> [What you have to do]: Please set down every line of the records below exactly, without the pictures.

Collected data
━━━━━━

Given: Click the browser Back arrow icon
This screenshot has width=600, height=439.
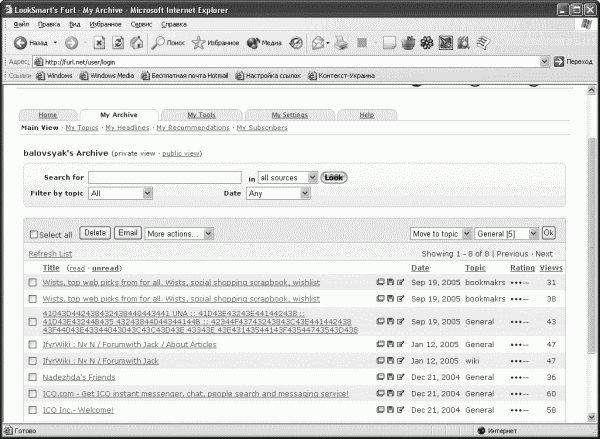Looking at the screenshot, I should tap(20, 43).
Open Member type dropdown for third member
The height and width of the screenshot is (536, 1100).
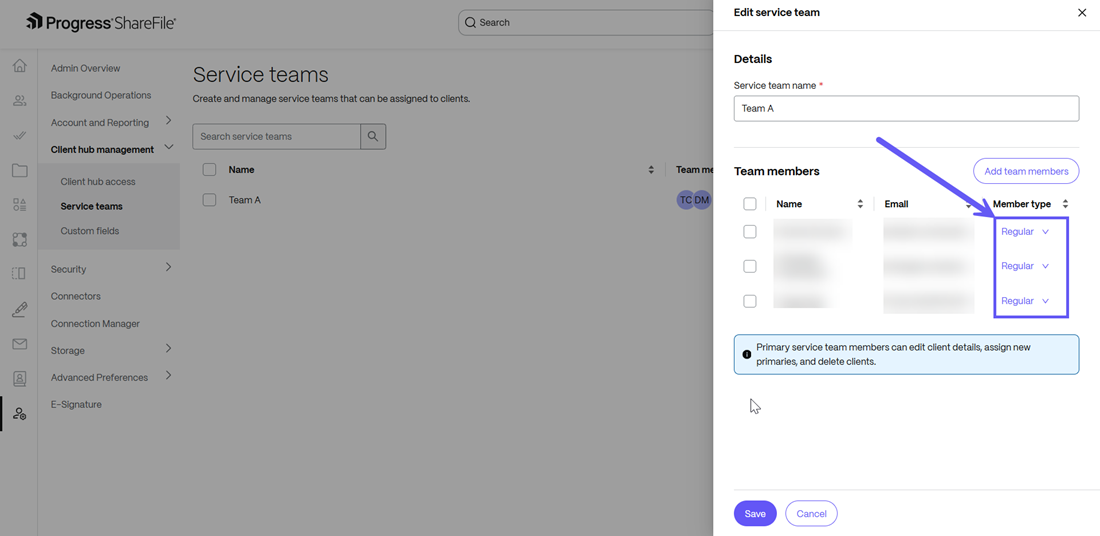click(x=1025, y=301)
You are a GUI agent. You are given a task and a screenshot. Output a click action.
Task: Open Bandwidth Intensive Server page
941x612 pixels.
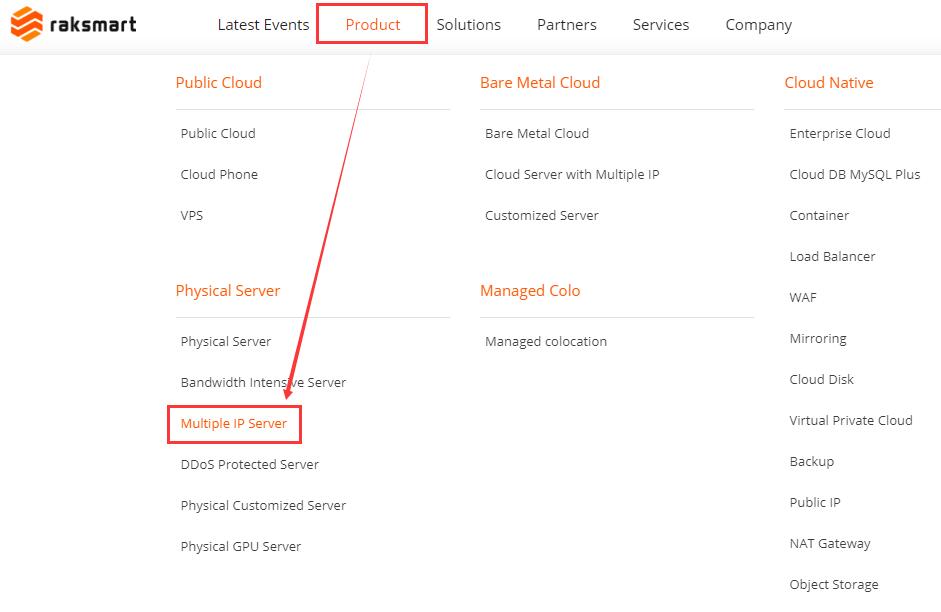263,382
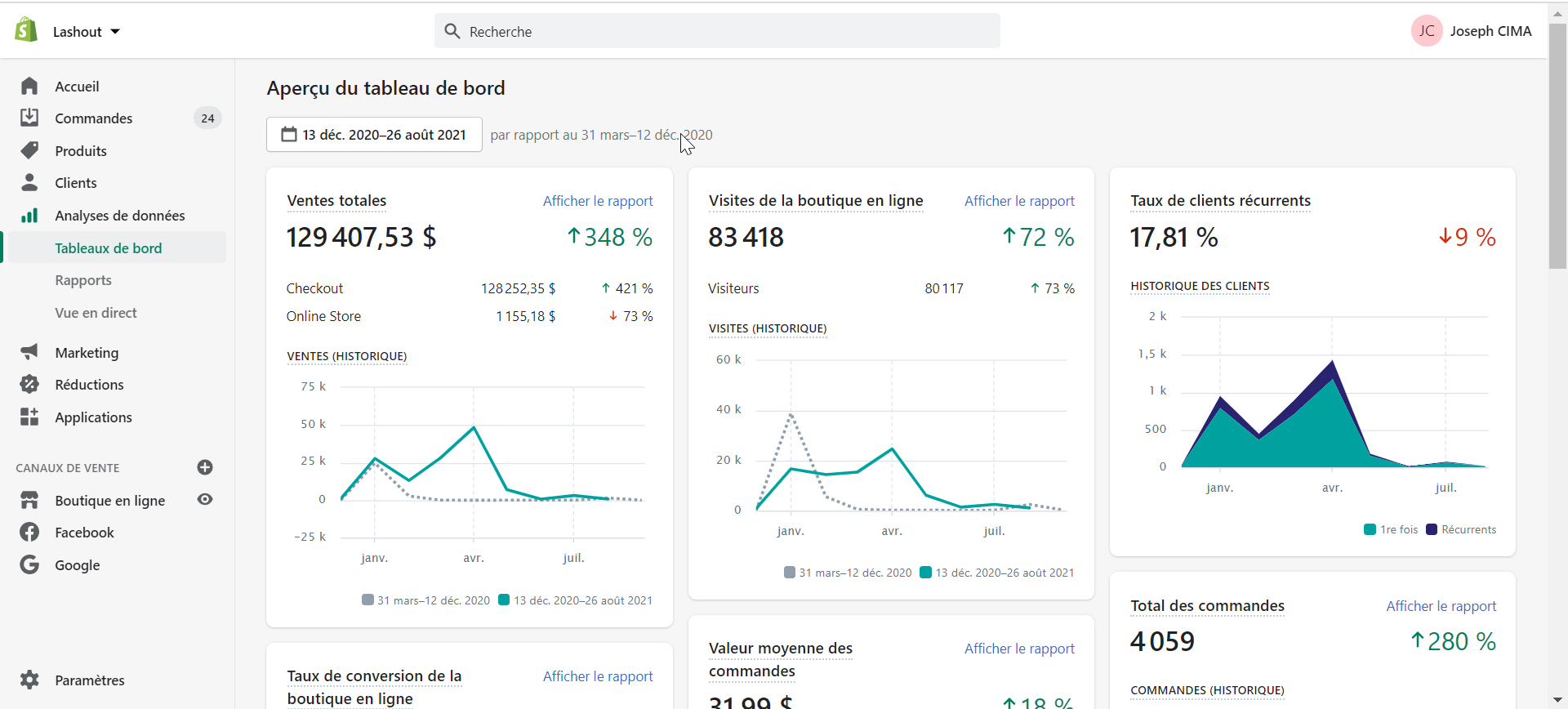The image size is (1568, 709).
Task: Open Applications grid icon
Action: point(29,417)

━━━━━━

> [Task output]:
Given: Click the browser Back arrow icon
This screenshot has width=600, height=439.
Looking at the screenshot, I should tap(20, 43).
Open Member type dropdown for third member
The height and width of the screenshot is (536, 1100).
click(x=1025, y=301)
You are a GUI agent. You are given a task and a screenshot. Output a click action.
Task: Open Bandwidth Intensive Server page
941x612 pixels.
263,382
The image size is (1568, 709).
Task: Open Applications grid icon
Action: point(29,417)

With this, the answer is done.